The Biden administration should also end another centerpiece of our “forever wars:” our government’s program of unlawful, secretive, and unaccountable killing of people outside even recognized war zones. For almost 20 years, successive presidents have claimed the unilateral power to authorize this extrajudicial killing with no meaningful accountability for wrongful deaths and civilian lives lost and injured. The lethal strikes program began during the Bush administration, and the Obama administration entrenched an architecture for it with little transparency, no accountability, and no endgame in sight for the precedent it unleashed.
The Trump administration built on this precedent, issuing secret killing rules (now public as a result of ACLU litigation) that demonstrate how easily internal executive branch constraints and norms can be cast aside. This program has profoundly damaged the rule of law and — again — exacted an appalling toll on Muslim, Brown, and Black communities in multiple parts of the world.

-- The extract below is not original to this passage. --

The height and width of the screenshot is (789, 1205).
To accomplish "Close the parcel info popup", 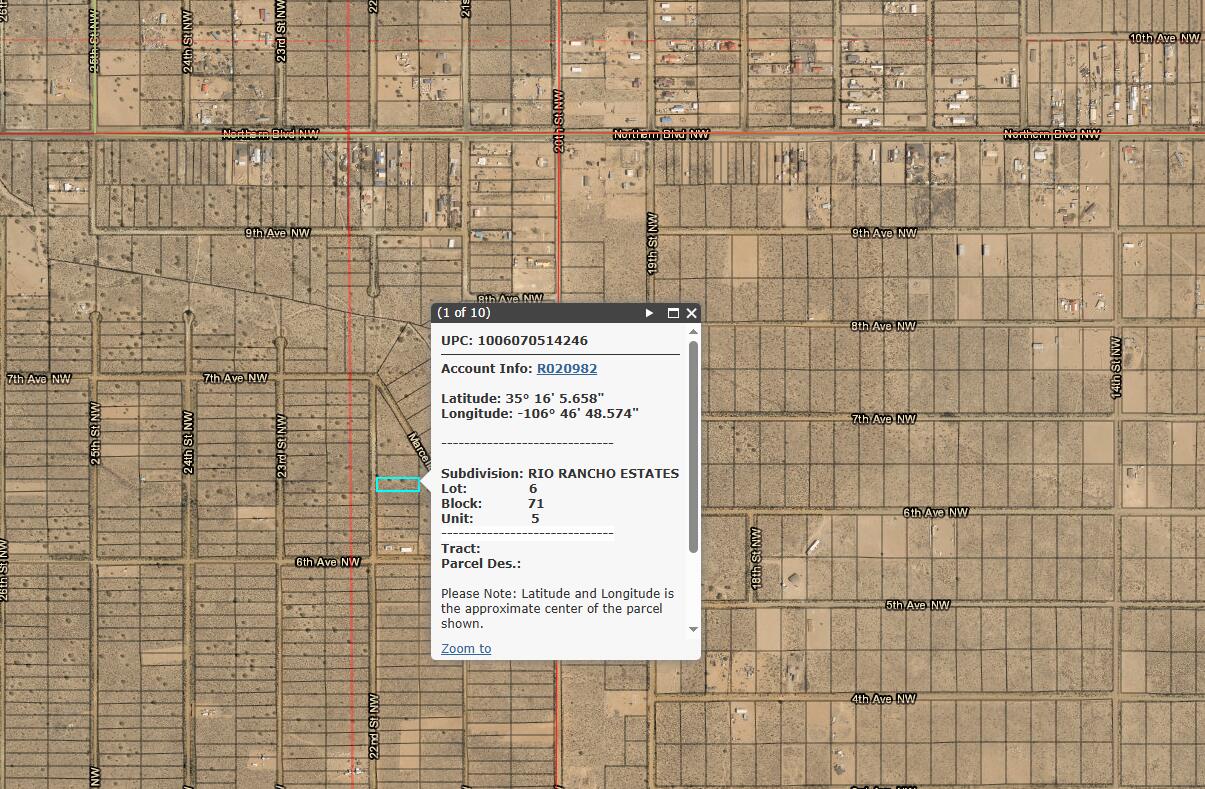I will [x=690, y=313].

Earlier this year, over 113 organizations from the U.S. and around the world demanded that President Biden end the lethal strikes program. The groups include the ACLU and others focusing on human rights, groups from impacted countries, as well as veterans’ groups, and others focused on peacebuilding and racial, social, and environmental justice.

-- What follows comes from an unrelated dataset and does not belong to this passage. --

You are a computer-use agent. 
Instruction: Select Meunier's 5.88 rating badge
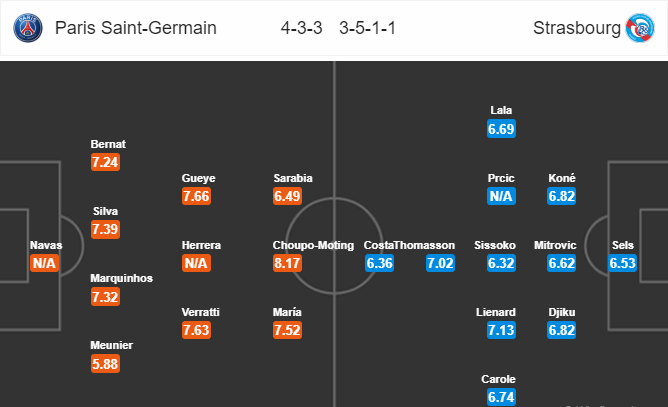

President Biden must disavow and end the program and provide acknowledgement and redress for civilian lives lost and injured. Congress also needs to act: it must reassert its role in deciding and limiting wars, with all of their costs to human rights and civil liberties. It needs to do so by repealing the 2001 and 2002 Authorizations for use of Military Force (authorizing the wars in Afghanistan and against the Saddam Hussein regime in Iraq), which presidents from Bush to Obama to Trump have invoked to justify lethal force and detention far beyond Congress’ original purpose. It needs to pass the bipartisan National Security Powers Act, which would be the most important recalibration of the balance of power between the president and Congress in decades. This legislation would ensure that a president must obtain Congress’ authorization or approval before launching military interventions — except in a genuine emergency, and then only for a short period. It requires that the president’s national security powers must be used for clearly defined purposes, subject to regular review by Congress, and only as a last resort.
Third, as my colleague Hugh Handeyside explains, we urgently need to end biased law enforcement profiling and fundamentally overhaul the watchlisting system because they violate basic rights and norms: transparency, accountability, due process, and equal protection under the law. As former FBI agent Terry Albury recently said about post-9/11 surveillance and investigation of Muslims and communities of color, “What the F.B.I. was directing us to do was to go into these communities and instill fear and then generate this paranoia within these people so that they know that they’re under suspicion perpetually.” Albury went to prison for four years after what he called his awakening — a decision to leak classified information about the Justice Department and FBI rules that permit discriminatory and devastating abuses that are still happening today. These abuses have to end.
Finally, the pervasive power of our government’s mass surveillance regime is now clearer than ever. My colleagues Patrick Toomey and Ashley Gorski explain the essential reforms Congress must enact to end corrosive, suspicionless, post-9/11 security surveillance, which can “chill the very kind of speech and association on which democracy depends.”
We all have a job to do. We must push our political leaders to dismantle this old architecture, repair the damage done, and put in place the changes we need to see. The country we want must ground security for everyone in human rights, equality, dignity, and accountability, in action as well as words. That’s what makes us truly courageous and strong.